Ever meet this guy? 
http://www.fepco.com/


----------



## fogtender

RedRocker said:


> Ever meet this guy?
> http://www.fepco.com/


 

I met him a couple of times at Talkeetna and at then at Lake Hood when I was refueling a bunch of years ago, didn't know what he did at the time until about the third meeting.  Flew over his base of operations a couple of times and did a "Waggle".  Didn't know about the book until a few years ago.  Read the online version, then bought the book.  Lots of good flying stuff in there.


----------



## fogtender

PBinWA said:


> Foggy, keep an eye out for a couple of geeky looking guys with lots of firearms, computer doo-dads, and funny looking snow-cats. I suspect they'll only need batteries if they are stranded.


 

I would suspect that they will be doing more in Helo's than Snowcats...

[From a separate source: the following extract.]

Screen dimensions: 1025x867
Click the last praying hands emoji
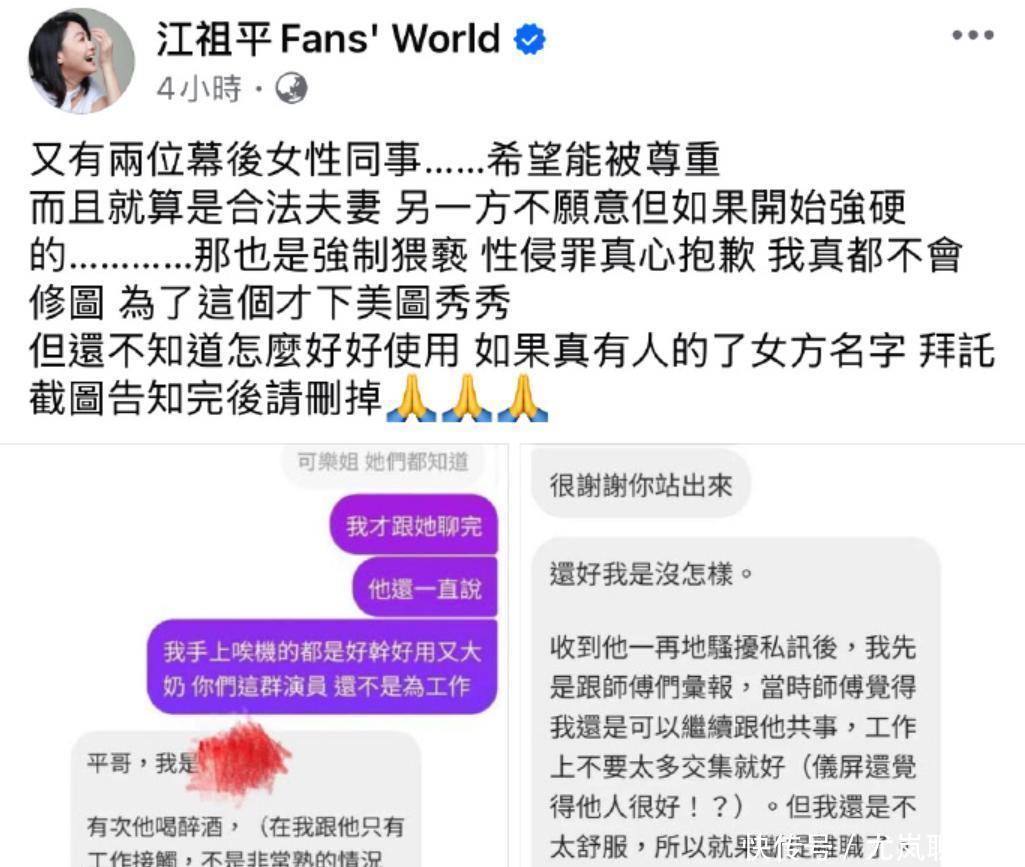(x=522, y=398)
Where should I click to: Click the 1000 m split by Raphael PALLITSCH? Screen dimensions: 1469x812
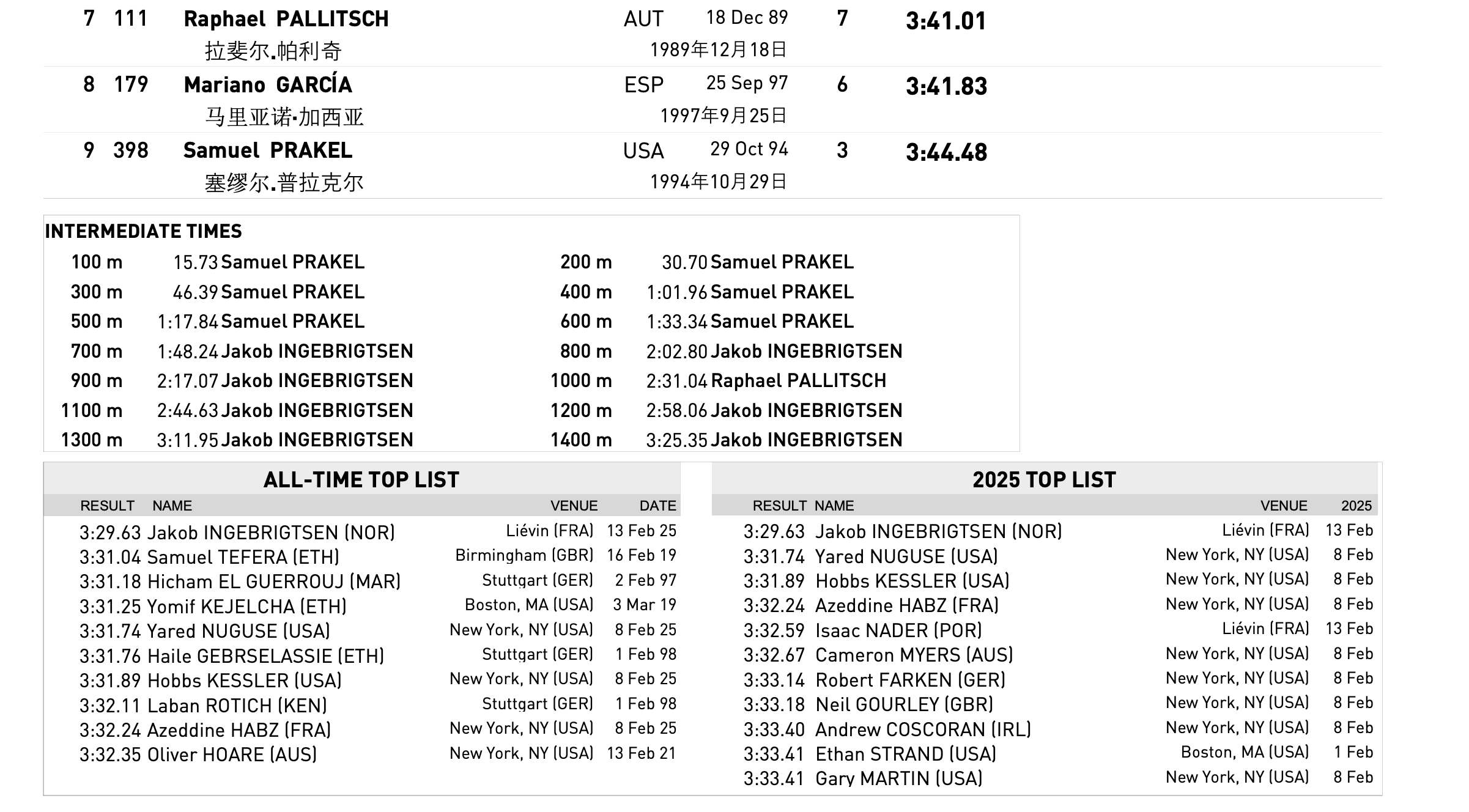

If they plan on being done in this Decade....or two....

There is a lot of "Nowhere" in between each 40 Square Miles...


----------



## fogtender

bobpierce said:


> 40 Miles, not acres! I think it comes to more like 200-225 sites, don't remember.
> 
> 
> I'll bet you know everything south of Squarbanks pretty well, how about north?


 
Bob,

I either assume that you are only doing a small part of Alaska with the sites, if you only figure 225 sites at best.

There is about 586,412 square miles up here divided by 40 is about 14,660.3 sites that you would have to do to cover the place...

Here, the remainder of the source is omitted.